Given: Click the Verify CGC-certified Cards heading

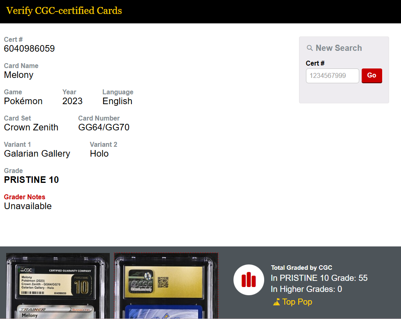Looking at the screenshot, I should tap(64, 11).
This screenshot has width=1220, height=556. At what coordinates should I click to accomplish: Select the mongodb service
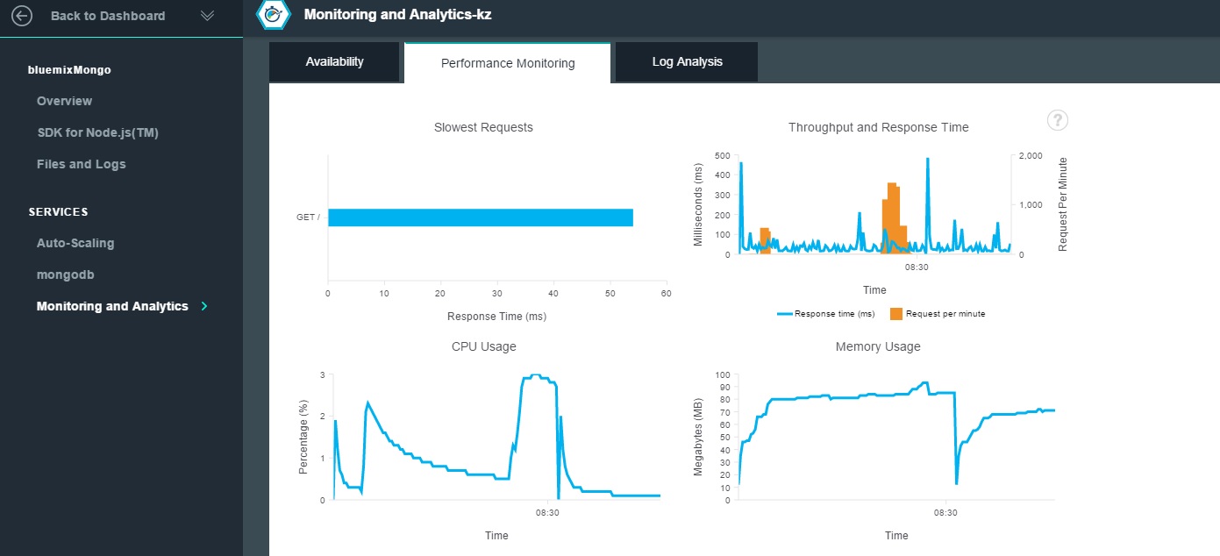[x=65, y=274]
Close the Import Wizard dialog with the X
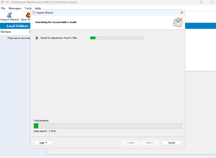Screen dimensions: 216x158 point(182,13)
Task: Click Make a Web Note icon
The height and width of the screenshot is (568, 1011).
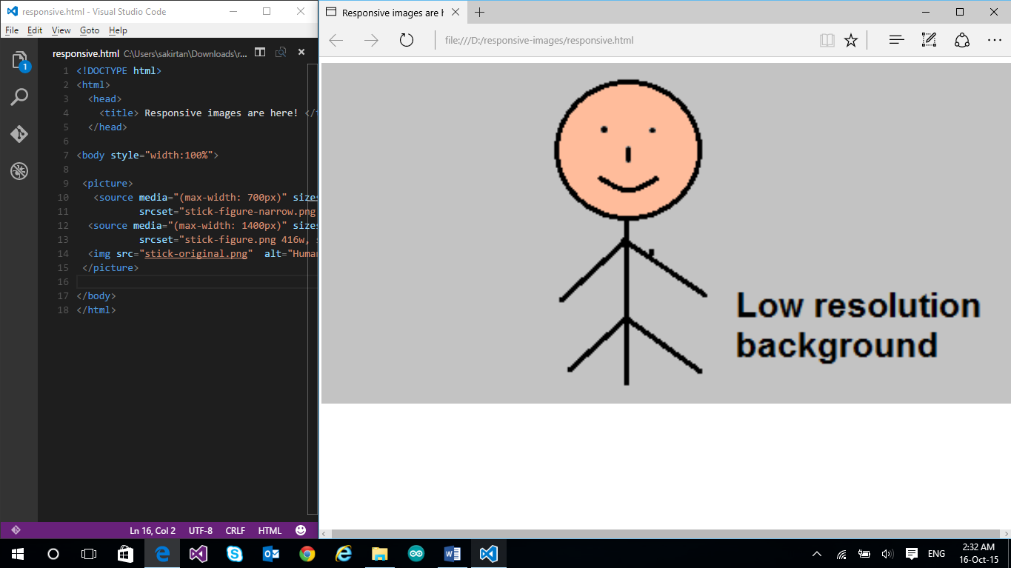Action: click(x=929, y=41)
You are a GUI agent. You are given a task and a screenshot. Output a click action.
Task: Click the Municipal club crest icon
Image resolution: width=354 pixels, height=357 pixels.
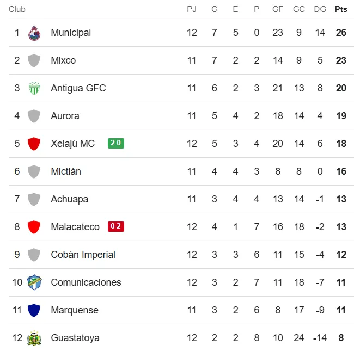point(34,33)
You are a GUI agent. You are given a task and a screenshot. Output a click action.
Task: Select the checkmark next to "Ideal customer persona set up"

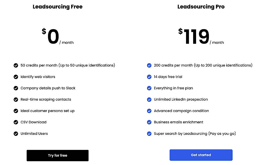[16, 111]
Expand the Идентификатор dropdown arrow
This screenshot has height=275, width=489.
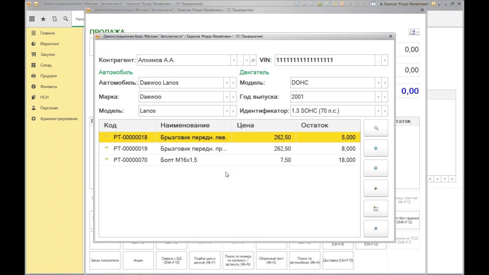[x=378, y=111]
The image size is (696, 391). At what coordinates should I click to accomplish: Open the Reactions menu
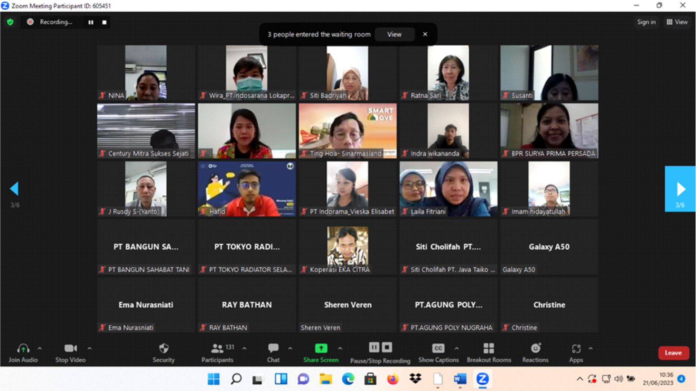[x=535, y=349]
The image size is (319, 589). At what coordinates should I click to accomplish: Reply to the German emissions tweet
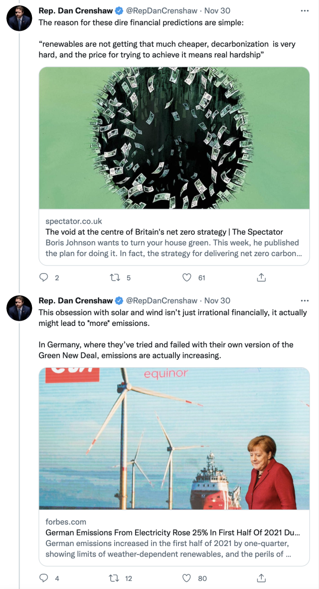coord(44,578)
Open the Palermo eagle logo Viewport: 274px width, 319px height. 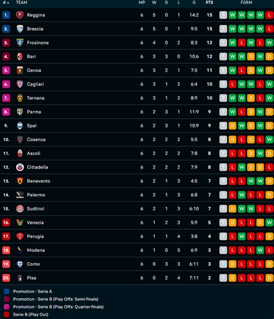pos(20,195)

....................

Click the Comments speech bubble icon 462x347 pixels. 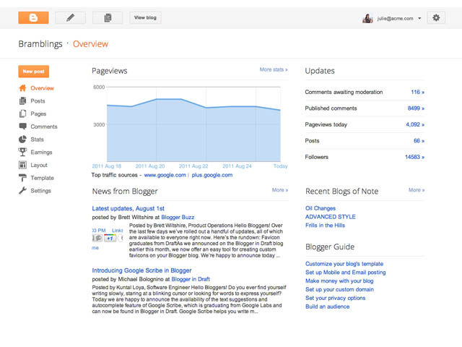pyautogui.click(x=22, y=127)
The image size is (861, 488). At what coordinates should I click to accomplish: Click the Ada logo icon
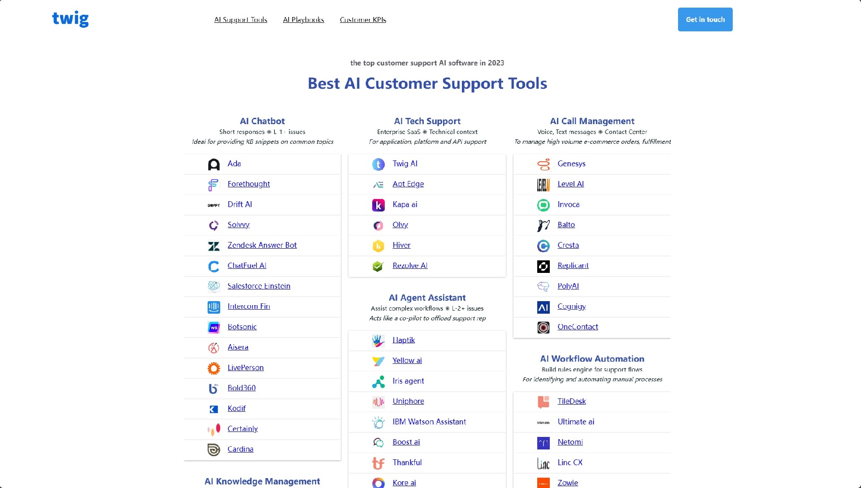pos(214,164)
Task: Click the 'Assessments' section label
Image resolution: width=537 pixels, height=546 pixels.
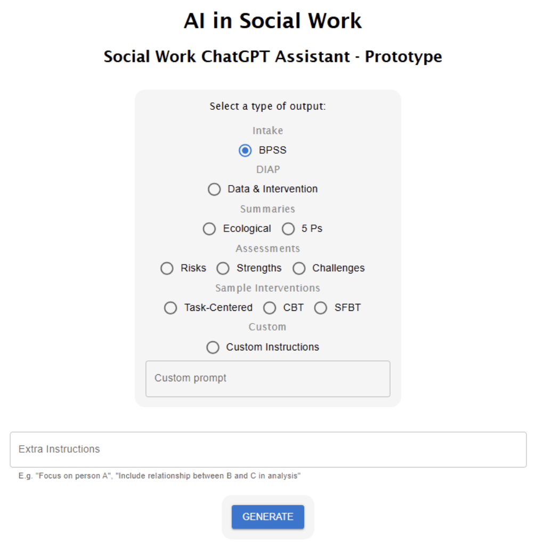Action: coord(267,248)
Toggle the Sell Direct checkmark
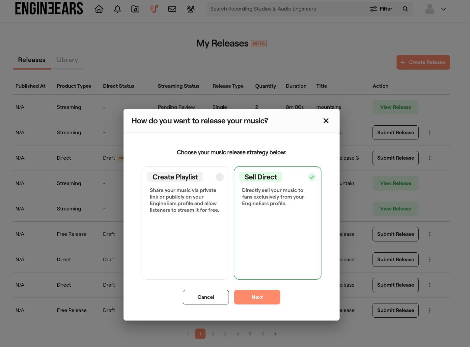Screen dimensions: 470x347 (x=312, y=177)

....................

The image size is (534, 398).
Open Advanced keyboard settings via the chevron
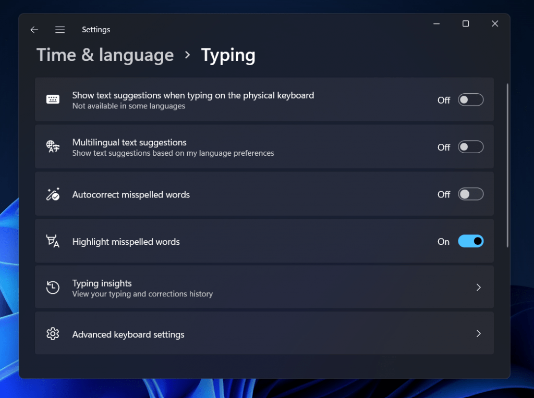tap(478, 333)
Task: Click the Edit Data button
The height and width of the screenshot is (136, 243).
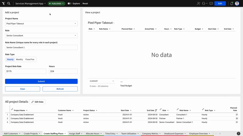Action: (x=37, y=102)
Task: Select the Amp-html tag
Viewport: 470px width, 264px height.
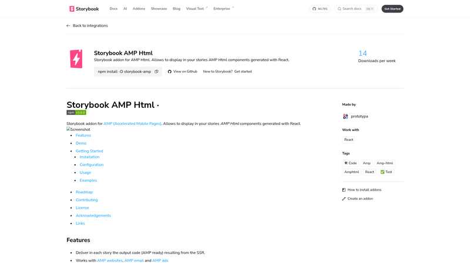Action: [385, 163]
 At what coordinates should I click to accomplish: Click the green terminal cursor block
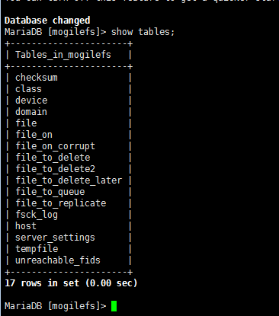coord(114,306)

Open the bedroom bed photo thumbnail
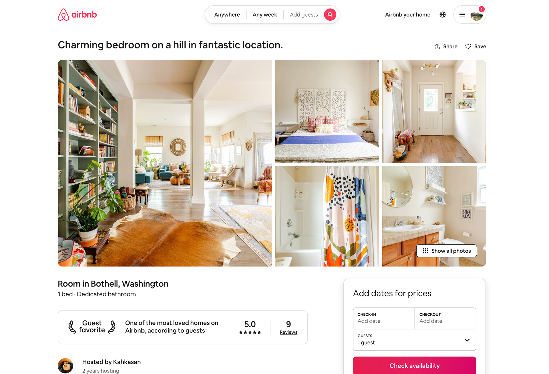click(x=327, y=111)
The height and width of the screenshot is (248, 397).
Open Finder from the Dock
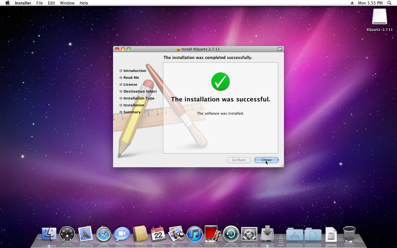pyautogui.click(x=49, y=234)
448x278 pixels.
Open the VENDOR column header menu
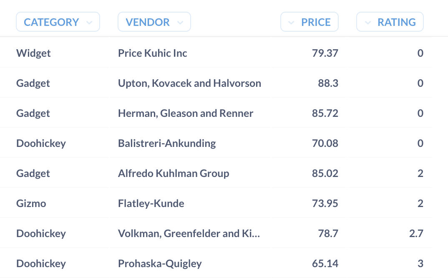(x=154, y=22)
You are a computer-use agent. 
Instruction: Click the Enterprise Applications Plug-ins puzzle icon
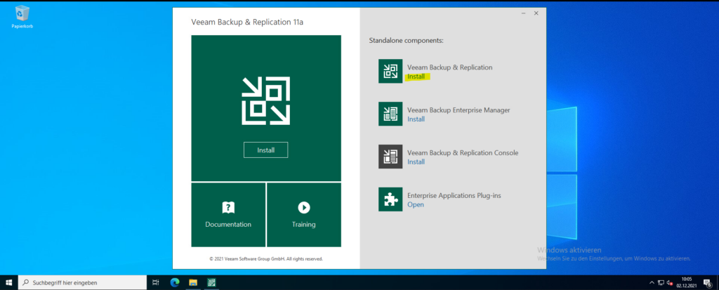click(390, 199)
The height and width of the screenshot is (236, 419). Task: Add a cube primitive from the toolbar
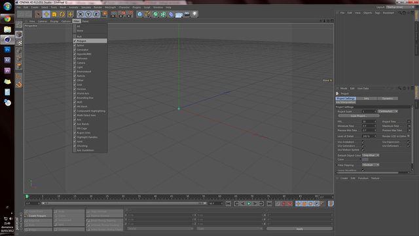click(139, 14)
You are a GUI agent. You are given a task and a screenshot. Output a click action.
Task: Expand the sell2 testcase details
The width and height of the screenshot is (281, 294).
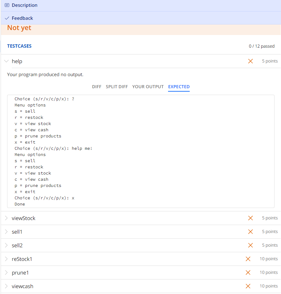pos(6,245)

....................

### THE PROBLEM
Apply a filter for "Expand" to the data above, then copy each line that matches.

### EXERCISE SOLUTION
Expand the Идентификатор dropdown arrow
Task: Expand the sell2 testcase details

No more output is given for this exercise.